Work item: Repeat the records below exactly as they appear.
---------------
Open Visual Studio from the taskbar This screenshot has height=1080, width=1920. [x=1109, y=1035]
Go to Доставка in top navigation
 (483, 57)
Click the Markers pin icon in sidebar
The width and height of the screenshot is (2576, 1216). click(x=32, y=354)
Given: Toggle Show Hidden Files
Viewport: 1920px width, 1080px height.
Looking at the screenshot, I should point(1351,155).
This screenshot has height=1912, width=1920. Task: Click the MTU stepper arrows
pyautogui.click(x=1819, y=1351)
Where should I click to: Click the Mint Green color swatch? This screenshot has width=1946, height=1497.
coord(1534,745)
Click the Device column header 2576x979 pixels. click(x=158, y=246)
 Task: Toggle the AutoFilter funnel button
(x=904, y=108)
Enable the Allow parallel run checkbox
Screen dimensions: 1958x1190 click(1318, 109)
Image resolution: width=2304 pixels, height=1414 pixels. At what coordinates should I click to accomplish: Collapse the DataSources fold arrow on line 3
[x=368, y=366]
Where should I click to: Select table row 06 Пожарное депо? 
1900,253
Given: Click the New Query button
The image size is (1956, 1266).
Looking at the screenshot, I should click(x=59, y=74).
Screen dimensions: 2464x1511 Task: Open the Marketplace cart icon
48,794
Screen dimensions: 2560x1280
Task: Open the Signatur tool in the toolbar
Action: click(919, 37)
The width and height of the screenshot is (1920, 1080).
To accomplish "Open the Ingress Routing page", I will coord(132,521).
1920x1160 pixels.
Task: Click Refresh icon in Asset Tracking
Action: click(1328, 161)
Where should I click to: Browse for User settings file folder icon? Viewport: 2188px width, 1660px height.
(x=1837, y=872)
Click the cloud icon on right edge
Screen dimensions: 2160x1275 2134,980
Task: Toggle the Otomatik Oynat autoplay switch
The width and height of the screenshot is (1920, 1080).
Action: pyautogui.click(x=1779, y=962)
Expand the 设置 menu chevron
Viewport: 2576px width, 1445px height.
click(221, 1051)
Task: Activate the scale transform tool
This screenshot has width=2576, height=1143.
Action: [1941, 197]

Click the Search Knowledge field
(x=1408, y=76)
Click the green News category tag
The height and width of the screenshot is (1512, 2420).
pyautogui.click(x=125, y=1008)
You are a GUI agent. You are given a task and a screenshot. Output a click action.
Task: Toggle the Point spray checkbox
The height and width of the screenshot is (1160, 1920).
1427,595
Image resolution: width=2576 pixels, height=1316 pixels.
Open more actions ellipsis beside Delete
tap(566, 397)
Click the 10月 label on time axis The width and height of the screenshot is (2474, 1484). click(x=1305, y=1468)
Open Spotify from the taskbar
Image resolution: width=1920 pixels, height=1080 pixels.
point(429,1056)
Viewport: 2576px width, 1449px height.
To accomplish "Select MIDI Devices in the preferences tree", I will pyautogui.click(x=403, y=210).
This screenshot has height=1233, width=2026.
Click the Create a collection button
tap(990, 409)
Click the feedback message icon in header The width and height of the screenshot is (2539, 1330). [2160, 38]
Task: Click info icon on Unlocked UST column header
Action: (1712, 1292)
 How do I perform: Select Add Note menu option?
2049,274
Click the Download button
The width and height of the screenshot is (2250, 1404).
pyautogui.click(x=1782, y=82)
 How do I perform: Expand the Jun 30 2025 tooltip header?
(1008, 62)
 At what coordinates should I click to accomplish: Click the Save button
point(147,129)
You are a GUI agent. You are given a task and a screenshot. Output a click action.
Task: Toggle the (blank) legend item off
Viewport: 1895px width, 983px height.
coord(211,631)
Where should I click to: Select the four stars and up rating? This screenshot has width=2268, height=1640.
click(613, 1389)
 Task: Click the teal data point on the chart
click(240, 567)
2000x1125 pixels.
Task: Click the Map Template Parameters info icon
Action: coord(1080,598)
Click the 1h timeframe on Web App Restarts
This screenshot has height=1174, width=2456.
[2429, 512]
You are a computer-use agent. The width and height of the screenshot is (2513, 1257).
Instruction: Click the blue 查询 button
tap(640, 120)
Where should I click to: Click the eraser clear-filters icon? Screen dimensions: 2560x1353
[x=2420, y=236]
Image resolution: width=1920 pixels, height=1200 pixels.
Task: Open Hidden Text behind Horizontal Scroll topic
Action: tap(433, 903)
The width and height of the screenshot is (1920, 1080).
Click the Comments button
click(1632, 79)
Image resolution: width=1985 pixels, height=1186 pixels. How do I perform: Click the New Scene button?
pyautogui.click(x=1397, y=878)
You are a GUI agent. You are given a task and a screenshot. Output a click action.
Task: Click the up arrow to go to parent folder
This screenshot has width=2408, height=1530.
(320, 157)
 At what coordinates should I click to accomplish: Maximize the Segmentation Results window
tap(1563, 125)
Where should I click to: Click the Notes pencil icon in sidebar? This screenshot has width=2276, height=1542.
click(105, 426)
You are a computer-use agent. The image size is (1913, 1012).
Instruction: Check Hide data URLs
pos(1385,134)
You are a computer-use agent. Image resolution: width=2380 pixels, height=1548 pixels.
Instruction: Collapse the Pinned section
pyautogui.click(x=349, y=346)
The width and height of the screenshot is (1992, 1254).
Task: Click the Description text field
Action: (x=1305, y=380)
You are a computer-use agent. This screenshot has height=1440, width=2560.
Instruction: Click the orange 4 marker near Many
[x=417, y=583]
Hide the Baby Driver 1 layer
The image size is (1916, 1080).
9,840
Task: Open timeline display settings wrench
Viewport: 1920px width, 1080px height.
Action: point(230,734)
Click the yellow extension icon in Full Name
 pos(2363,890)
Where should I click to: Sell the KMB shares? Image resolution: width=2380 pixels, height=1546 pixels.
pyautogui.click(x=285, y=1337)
---------------
Output of the task:
Open Visual Studio from the taskbar This screenshot has height=1080, width=1920. [x=1109, y=1035]
Go to Доставка in top navigation
 (483, 57)
Click the Markers pin icon in sidebar
The width and height of the screenshot is (2576, 1216). click(x=32, y=354)
Given: Toggle Show Hidden Files
Viewport: 1920px width, 1080px height.
Looking at the screenshot, I should point(1351,155).
This screenshot has height=1912, width=1920. Task: Click the MTU stepper arrows
pyautogui.click(x=1819, y=1351)
Where should I click to: Click the Mint Green color swatch? This screenshot has width=1946, height=1497.
coord(1534,745)
Click the Device column header 2576x979 pixels. click(x=158, y=246)
 Task: Toggle the AutoFilter funnel button
(x=904, y=108)
Enable the Allow parallel run checkbox
Screen dimensions: 1958x1190 click(1318, 109)
Image resolution: width=2304 pixels, height=1414 pixels. At what coordinates should I click to accomplish: Collapse the DataSources fold arrow on line 3
[x=368, y=366]
Where should I click to: Select table row 06 Пожарное депо? 
1900,253
Given: Click the New Query button
The image size is (1956, 1266).
Looking at the screenshot, I should click(x=59, y=74).
Screen dimensions: 2464x1511 Task: Open the Marketplace cart icon
48,794
Screen dimensions: 2560x1280
Task: Open the Signatur tool in the toolbar
Action: click(919, 37)
The width and height of the screenshot is (1920, 1080).
To accomplish "Open the Ingress Routing page", I will coord(132,521).
1920x1160 pixels.
Task: Click Refresh icon in Asset Tracking
Action: click(1328, 161)
Where should I click to: Browse for User settings file folder icon? Viewport: 2188px width, 1660px height.
(x=1837, y=872)
Click the cloud icon on right edge
Screen dimensions: 2160x1275 2134,980
Task: Toggle the Otomatik Oynat autoplay switch
The width and height of the screenshot is (1920, 1080).
Action: pyautogui.click(x=1779, y=962)
Expand the 设置 menu chevron
Viewport: 2576px width, 1445px height.
click(221, 1051)
Task: Activate the scale transform tool
This screenshot has width=2576, height=1143.
Action: [1941, 197]

Click the Search Knowledge field
(x=1408, y=76)
Click the green News category tag
The height and width of the screenshot is (1512, 2420).
pyautogui.click(x=125, y=1008)
You are a GUI agent. You are given a task and a screenshot. Output a click action.
Task: Toggle the Point spray checkbox
The height and width of the screenshot is (1160, 1920).
1427,595
Image resolution: width=2576 pixels, height=1316 pixels.
Open more actions ellipsis beside Delete
tap(566, 397)
Click the 10月 label on time axis The width and height of the screenshot is (2474, 1484). click(x=1305, y=1468)
Open Spotify from the taskbar
Image resolution: width=1920 pixels, height=1080 pixels.
point(429,1056)
Viewport: 2576px width, 1449px height.
To accomplish "Select MIDI Devices in the preferences tree", I will pyautogui.click(x=403, y=210).
This screenshot has height=1233, width=2026.
Click the Create a collection button
tap(990, 409)
Click the feedback message icon in header The width and height of the screenshot is (2539, 1330). [2160, 38]
Task: Click info icon on Unlocked UST column header
Action: (1712, 1292)
 How do I perform: Select Add Note menu option?
2049,274
Click the Download button
The width and height of the screenshot is (2250, 1404).
pyautogui.click(x=1782, y=82)
 How do I perform: Expand the Jun 30 2025 tooltip header?
(1008, 62)
 At what coordinates should I click to accomplish: Click the Save button
point(147,129)
You are a GUI agent. You are given a task and a screenshot. Output a click action.
Task: Toggle the (blank) legend item off
Viewport: 1895px width, 983px height.
coord(211,631)
Where should I click to: Select the four stars and up rating? This screenshot has width=2268, height=1640.
click(613, 1389)
 Task: Click the teal data point on the chart
click(240, 567)
2000x1125 pixels.
Task: Click the Map Template Parameters info icon
Action: coord(1080,598)
Click the 1h timeframe on Web App Restarts
This screenshot has height=1174, width=2456.
[2429, 512]
You are a computer-use agent. The width and height of the screenshot is (2513, 1257).
Instruction: Click the blue 查询 button
tap(640, 120)
Where should I click to: Click the eraser clear-filters icon? Screen dimensions: 2560x1353
[x=2420, y=236]
Image resolution: width=1920 pixels, height=1200 pixels.
Task: Open Hidden Text behind Horizontal Scroll topic
Action: tap(433, 903)
The width and height of the screenshot is (1920, 1080).
Click the Comments button
click(1632, 79)
Image resolution: width=1985 pixels, height=1186 pixels. How do I perform: Click the New Scene button?
pyautogui.click(x=1397, y=878)
You are a GUI agent. You are given a task and a screenshot. Output a click action.
Task: Click the up arrow to go to parent folder
This screenshot has width=2408, height=1530.
(320, 157)
 At what coordinates should I click to accomplish: Maximize the Segmentation Results window
tap(1563, 125)
Where should I click to: Click the Notes pencil icon in sidebar? This screenshot has width=2276, height=1542.
click(105, 426)
You are a computer-use agent. The image size is (1913, 1012).
Instruction: Check Hide data URLs
pos(1385,134)
You are a computer-use agent. Image resolution: width=2380 pixels, height=1548 pixels.
Instruction: Collapse the Pinned section
pyautogui.click(x=349, y=346)
The width and height of the screenshot is (1992, 1254).
Task: Click the Description text field
Action: (x=1305, y=380)
You are a computer-use agent. This screenshot has height=1440, width=2560.
Instruction: Click the orange 4 marker near Many
[x=417, y=583]
Hide the Baby Driver 1 layer
The image size is (1916, 1080).
9,840
Task: Open timeline display settings wrench
Viewport: 1920px width, 1080px height.
Action: point(230,734)
Click the yellow extension icon in Full Name
 pos(2363,890)
Where should I click to: Sell the KMB shares? Image resolution: width=2380 pixels, height=1546 pixels.
pyautogui.click(x=285, y=1337)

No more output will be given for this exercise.